Perhaps you're curious about importing data if you don't have XML files for all the rows you wish to insert. That's easy to do. Omit the XDS information from your input file. For example, the items.del file in Figure 4 omits the name of an XML file for Item 3641 (the "Dress to Impress" suit). As a result, the XML column for this row will not contain any data.


Figure 4. Sample delimited ASCII file with no XML Data Specifier for one row
Import file

With your XML files and delimited ASCII files available, you're now ready to use DB2 IMPORT. The following statement in Listing 4 will import the contents specified in the clients.del file in the C:/XMLFILES directory into the "clients" table.


Listing 4. Importing data into the "clients" table
				
import from clients.del of del xml from C:/XMLFILES insert into user1.clients;

The clients.del file shown in Figure 2 contains data for six rows, including references to six XML files. Successfully executing an IMPORT command will result in output similar to Figure 5.


Figure 5. Sample output of DB2 IMPORT
Import output

Independent software vendors, such as Exegenix, offer tools that can help you convert Word, PDF, and other document formats into XML for import into DB2. (See Resources for more information on Exegenix.)


Validating your XML data

The INSERT and IMPORT examples just discussed will write any well-formed XML data to your tables. They don't validate that data -- that is, they don't verify that the data conforms to a particular XML schema and therefore adheres to a certain structure. It's possible to direct DB2 to do that, however. Let's explore one way to do so:

Step 1: Creating an XML schema

To validate XML data, you need to define an XML schema that specifies acceptable XML elements, their order and data types, and so on. XML schemas are a W3C industry standard and are written in XML. While it's beyond the scope of this paper to explain the features of XML schemas, various tutorials are available on the Web. (See "Resources.")

There are many ways to develop XML schemas, ranging from using your favorite text editor to manually create your schema to using tools to graphically design or generate a schema. Independent software vendors, such as MDXSYS Limited, provide such XML tools, and IBM also offers XML schema generation support through its Java™-integrated development environment.

For example, with IBM WebSphere® Studio, you can import the Client3227.xml file, shown in Figure 3, into a Web project. Right-click, using your mouse, and elect to Generate -> XML Schema. This will generate a valid XML schema for your particular input file, as shown in Figure 6. You can then modify the file (if necessary) and register it with DB2.


Figure 6. Using WebSphere Studio to generate an XML schema from an XML file
WSAD

Let's assume you need to make your XML schema rather flexible so that you can collect different types of contact information for different customers. For example, some customers may provide you with multiple phone numbers or email addresses, while others may not do so.

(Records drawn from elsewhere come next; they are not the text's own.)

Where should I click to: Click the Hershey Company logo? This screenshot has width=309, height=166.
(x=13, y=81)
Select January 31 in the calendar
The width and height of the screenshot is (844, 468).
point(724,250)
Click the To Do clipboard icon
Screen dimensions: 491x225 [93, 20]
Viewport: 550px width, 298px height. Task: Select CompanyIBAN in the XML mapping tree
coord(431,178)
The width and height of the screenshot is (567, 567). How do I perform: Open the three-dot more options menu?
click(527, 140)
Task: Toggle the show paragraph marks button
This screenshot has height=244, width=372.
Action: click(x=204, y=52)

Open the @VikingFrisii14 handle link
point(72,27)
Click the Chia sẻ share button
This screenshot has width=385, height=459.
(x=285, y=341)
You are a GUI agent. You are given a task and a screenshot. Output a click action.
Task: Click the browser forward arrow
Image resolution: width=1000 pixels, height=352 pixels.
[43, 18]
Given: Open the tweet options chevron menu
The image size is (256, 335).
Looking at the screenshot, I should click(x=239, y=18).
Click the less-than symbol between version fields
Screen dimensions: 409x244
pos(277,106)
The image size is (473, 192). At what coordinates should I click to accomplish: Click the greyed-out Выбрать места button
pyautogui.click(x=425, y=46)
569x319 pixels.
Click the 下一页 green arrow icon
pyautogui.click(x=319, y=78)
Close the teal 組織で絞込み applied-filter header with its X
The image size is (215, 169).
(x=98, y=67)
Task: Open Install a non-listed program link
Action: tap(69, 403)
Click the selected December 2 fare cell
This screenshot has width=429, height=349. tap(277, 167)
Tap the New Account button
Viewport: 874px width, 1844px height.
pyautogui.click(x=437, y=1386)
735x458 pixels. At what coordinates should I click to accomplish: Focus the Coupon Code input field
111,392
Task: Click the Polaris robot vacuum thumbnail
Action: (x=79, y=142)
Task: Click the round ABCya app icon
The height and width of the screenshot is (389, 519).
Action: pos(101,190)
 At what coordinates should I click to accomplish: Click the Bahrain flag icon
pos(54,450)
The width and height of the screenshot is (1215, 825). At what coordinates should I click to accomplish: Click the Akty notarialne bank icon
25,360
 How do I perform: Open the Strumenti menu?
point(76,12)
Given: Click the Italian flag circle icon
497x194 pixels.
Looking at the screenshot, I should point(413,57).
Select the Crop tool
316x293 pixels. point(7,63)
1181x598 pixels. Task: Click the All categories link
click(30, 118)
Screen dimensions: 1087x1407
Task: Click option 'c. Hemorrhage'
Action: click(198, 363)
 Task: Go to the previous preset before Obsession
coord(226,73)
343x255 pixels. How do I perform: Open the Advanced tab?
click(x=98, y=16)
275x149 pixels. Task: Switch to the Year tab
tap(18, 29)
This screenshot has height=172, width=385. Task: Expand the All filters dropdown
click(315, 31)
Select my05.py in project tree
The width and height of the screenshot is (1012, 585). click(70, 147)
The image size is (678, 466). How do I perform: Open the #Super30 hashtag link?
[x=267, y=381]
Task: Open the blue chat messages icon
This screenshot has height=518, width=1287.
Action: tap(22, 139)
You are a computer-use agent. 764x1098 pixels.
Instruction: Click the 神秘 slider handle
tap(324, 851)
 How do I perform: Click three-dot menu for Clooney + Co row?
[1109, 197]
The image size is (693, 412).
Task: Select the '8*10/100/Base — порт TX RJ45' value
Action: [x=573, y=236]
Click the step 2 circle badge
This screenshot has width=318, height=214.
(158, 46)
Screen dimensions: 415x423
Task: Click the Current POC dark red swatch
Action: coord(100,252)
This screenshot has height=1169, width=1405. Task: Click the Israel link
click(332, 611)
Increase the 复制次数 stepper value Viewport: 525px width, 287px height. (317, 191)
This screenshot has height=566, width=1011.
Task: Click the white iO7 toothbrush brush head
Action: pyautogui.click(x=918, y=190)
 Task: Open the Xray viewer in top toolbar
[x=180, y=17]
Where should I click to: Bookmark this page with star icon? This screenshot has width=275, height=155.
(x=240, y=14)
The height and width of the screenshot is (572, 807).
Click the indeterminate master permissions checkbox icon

The XML schema shown in Figure 7, which was derived from the schema generated by WebSphere Studio, allows for this flexibility. It includes additional specifications about the minimum and maximum number of occurrences ("minOccurs" and "maxOccurs") allowed for a given element. In this case, the customer isn't required to give you any of the contact information you'd like to collect. However, if a customer chooses to give you email information, this schema will enable conforming documents to contain up to five email addresses (that is, five "email" element values).


Figure 7. Sample XML schema for client contact information
WSAD

As you may have noted, XML schemas also contain type information. While the schema shown in Figure 7 simply specifies that all base elements are to be treated as strings, most production XML schemas make use of other data types as well, such as integer, decimal, date, and so on. If you validate XML documents against a given schema as part of your INSERT or IMPORT operation, DB2 will automatically add type annotations to your XML documents.

Step 2: Registering the XML schema

Once you've created an appropriate XML schema, you need to register the schema with DB2. IBM provides multiple ways to do this. You can launch graphical wizards from the DB2 Control Center to guide you through the process, invoke system-supplied stored procedures, or issue DB2 commands directly. Let's use the latter method here, as it may help you more readily understand what DB2 is doing behind the scenes on your behalf.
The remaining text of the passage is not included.